Scientific classification
- Kingdom: Animalia
- Phylum: Chordata
- Class: Mammalia
- Order: Chiroptera
- Family: Vespertilionidae
- Tribe: Vespertilionini
- Genus: Mirostrellus Görföl, Kruskop, Tu, Estók, Son & Csorba, 2020
- Species: M. joffrei
- Binomial name: Mirostrellus joffrei (Thomas, 1915)
- Synonyms: Nyctalus joffrei Thomas, 1915 ; Pipistrellus joffrei (Thomas, 1915) ; Hypsugo joffrei Thomas, 1915 ; Hypsugo anthonyi (Tate, 1942);

= Joffre's bat =

- Genus: Mirostrellus
- Species: joffrei
- Authority: (Thomas, 1915)
- Conservation status: DD
- Parent authority: Görföl, Kruskop, Tu, Estók, Son & Csorba, 2020

Species of bat

Joffre's bat (Mirostrellus joffrei), also known as Joffre's pipistrelle, is a species of vesper bat in the family Vespertilionidae. It is the only member of the genus Mirostrellus. It is found in South and Southeast Asia.

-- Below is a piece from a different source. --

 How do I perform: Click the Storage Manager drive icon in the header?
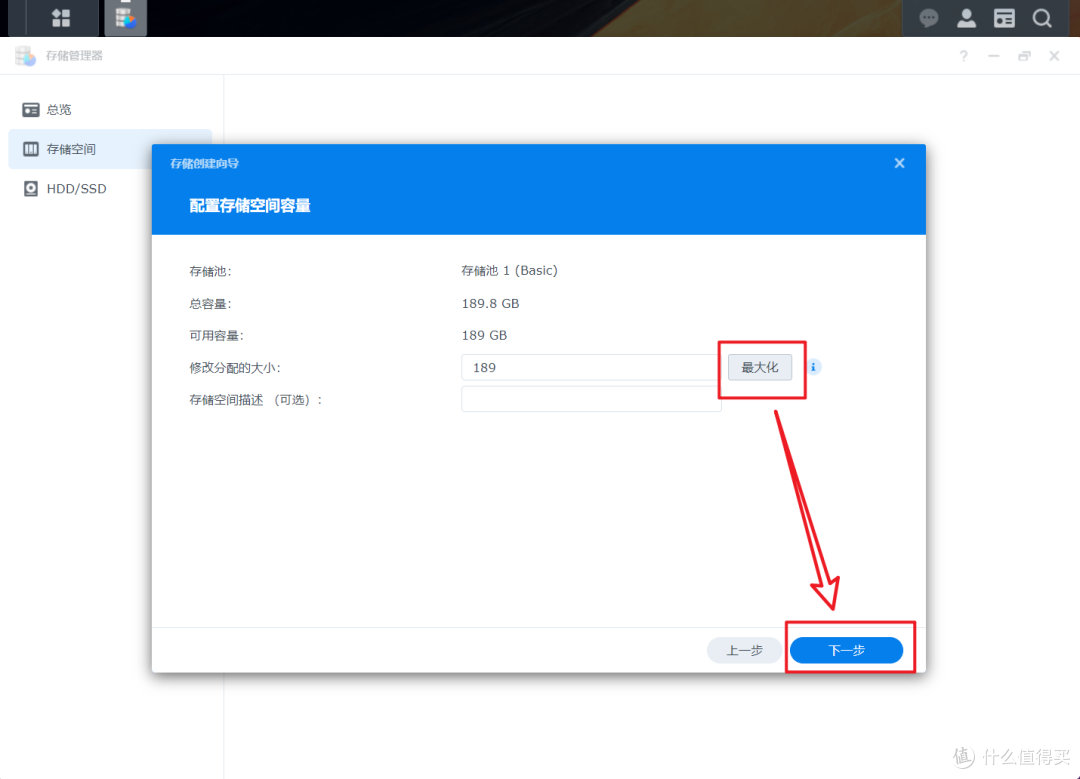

It was formerly classified in the genus Hypsugo, but phylogenetic studies indicate that it belongs in its own genus, which was described in 2020 as Mirostrellus. The studies also found Anthony's pipistrelle (H. anthonyi), a mysterious bat known from a single specimen, collected at Changyinku, Burma, at 7000 ft (2134 m) altitude, to be conspecific with M. joffrei.